▸ Work request: Everything from the line with "The height and width of the screenshot is (751, 1568)." to the final line of the records should be reproduced word for word, with both of those lines kept.
BEGIN Records for processing
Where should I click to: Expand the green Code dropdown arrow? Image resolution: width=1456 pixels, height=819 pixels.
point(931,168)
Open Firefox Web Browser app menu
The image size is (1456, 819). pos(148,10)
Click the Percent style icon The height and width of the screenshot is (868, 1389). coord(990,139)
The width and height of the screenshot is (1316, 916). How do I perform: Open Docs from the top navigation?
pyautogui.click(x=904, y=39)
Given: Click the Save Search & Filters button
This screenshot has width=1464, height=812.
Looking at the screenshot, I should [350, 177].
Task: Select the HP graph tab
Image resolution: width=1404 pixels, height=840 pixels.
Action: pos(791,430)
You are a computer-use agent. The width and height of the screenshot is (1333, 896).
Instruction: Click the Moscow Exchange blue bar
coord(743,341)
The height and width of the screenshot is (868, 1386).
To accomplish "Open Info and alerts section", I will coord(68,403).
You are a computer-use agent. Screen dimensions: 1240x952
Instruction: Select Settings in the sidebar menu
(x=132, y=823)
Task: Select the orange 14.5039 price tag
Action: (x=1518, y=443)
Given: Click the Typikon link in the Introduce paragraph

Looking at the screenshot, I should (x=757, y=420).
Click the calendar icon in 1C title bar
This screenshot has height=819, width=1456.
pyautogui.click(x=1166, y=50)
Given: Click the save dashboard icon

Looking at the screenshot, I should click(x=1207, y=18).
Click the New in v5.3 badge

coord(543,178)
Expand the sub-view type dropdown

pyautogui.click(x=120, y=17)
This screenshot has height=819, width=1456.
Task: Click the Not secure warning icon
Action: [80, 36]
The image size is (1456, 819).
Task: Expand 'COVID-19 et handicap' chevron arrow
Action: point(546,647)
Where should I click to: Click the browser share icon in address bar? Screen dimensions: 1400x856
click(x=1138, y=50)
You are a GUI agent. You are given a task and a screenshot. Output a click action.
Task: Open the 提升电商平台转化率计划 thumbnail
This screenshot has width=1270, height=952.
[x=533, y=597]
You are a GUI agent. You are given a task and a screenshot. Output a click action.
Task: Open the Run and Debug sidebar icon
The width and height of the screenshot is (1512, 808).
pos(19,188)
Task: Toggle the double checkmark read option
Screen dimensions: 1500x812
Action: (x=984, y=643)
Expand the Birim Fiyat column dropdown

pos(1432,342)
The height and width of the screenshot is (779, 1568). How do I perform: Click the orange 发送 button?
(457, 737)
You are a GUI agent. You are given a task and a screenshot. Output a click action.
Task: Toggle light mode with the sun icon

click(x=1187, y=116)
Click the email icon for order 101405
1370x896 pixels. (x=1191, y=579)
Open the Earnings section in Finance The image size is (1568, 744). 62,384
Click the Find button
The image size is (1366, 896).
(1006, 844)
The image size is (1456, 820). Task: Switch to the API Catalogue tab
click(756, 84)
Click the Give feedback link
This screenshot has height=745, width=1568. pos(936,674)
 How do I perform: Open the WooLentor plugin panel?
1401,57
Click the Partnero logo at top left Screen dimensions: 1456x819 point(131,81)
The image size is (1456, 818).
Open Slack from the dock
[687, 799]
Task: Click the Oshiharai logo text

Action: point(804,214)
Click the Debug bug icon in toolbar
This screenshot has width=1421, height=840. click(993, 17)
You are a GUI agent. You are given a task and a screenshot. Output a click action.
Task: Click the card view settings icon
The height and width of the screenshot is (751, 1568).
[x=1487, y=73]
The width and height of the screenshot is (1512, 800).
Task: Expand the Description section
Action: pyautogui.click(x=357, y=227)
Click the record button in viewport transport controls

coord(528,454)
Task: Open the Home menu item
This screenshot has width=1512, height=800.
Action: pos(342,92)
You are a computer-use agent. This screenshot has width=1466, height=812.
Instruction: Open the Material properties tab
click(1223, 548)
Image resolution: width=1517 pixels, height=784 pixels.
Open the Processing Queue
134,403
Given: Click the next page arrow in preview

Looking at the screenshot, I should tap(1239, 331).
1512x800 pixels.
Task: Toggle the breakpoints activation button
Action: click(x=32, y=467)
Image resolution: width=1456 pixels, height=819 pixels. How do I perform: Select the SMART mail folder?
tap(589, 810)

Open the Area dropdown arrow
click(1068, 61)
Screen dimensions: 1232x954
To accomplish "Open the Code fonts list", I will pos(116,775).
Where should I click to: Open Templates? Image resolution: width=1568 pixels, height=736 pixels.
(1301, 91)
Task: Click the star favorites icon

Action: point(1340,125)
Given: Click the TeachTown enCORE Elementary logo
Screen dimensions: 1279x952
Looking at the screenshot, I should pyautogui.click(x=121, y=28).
END Records for processing
▸ Written reply:
The height and width of the screenshot is (751, 1568).
[x=1487, y=73]
The width and height of the screenshot is (1512, 800).
Task: Expand the Description section
Action: pyautogui.click(x=357, y=227)
Click the record button in viewport transport controls

coord(528,454)
Task: Open the Home menu item
This screenshot has width=1512, height=800.
Action: pos(342,92)
You are a computer-use agent. This screenshot has width=1466, height=812.
Instruction: Open the Material properties tab
click(1223, 548)
Image resolution: width=1517 pixels, height=784 pixels.
Open the Processing Queue
134,403
Given: Click the next page arrow in preview

Looking at the screenshot, I should tap(1239, 331).
1512x800 pixels.
Task: Toggle the breakpoints activation button
Action: click(x=32, y=467)
Image resolution: width=1456 pixels, height=819 pixels. How do I perform: Select the SMART mail folder?
tap(589, 810)

Open the Area dropdown arrow
click(1068, 61)
Screen dimensions: 1232x954
To accomplish "Open the Code fonts list", I will pos(116,775).
Where should I click to: Open Templates? Image resolution: width=1568 pixels, height=736 pixels.
(1301, 91)
Task: Click the star favorites icon

Action: point(1340,125)
Given: Click the TeachTown enCORE Elementary logo
Screen dimensions: 1279x952
Looking at the screenshot, I should pyautogui.click(x=121, y=28).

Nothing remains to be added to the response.